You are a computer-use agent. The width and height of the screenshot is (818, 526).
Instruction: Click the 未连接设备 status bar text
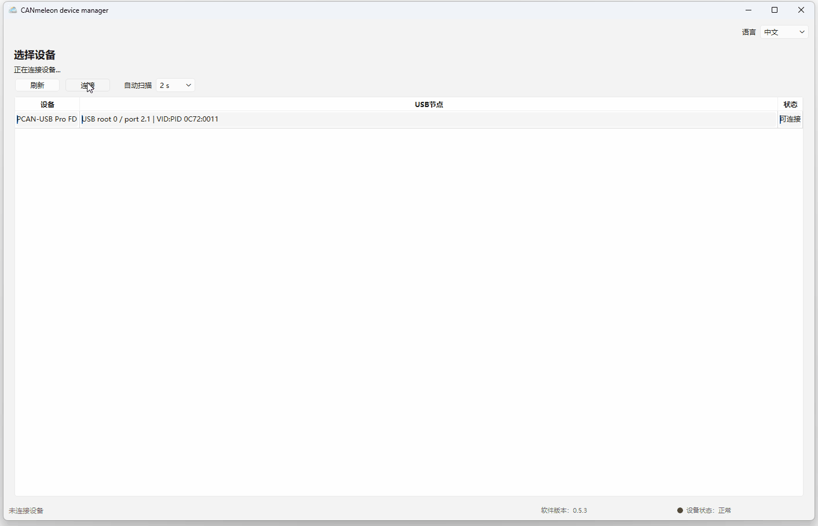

* * *

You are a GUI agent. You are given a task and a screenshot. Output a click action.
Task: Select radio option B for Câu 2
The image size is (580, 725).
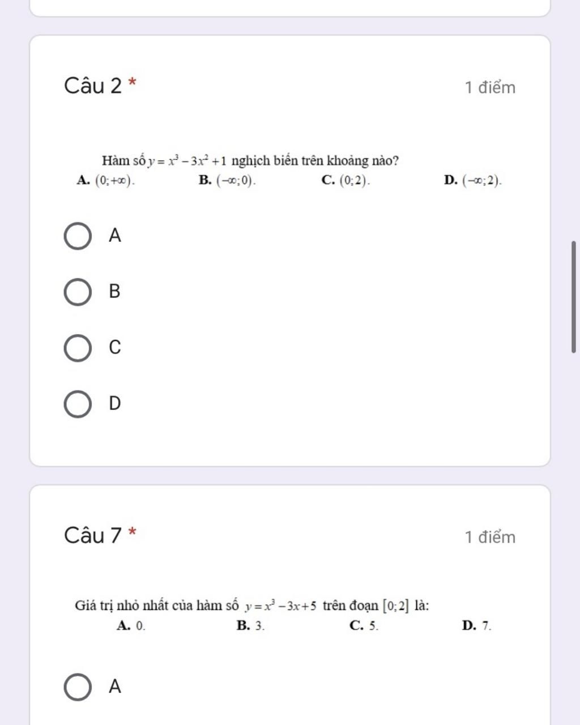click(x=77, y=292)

§ EXERCISE DETAILS
Write out, from the lines above, only those from the line with "You are a computer-use" to the line with "Instruction: Click the 未连接设备 status bar text", exactly as given, including the first and the last.

§ SOLVED PROBLEM
You are a computer-use agent. The width and height of the screenshot is (818, 526).
Instruction: Click the 未连接设备 status bar text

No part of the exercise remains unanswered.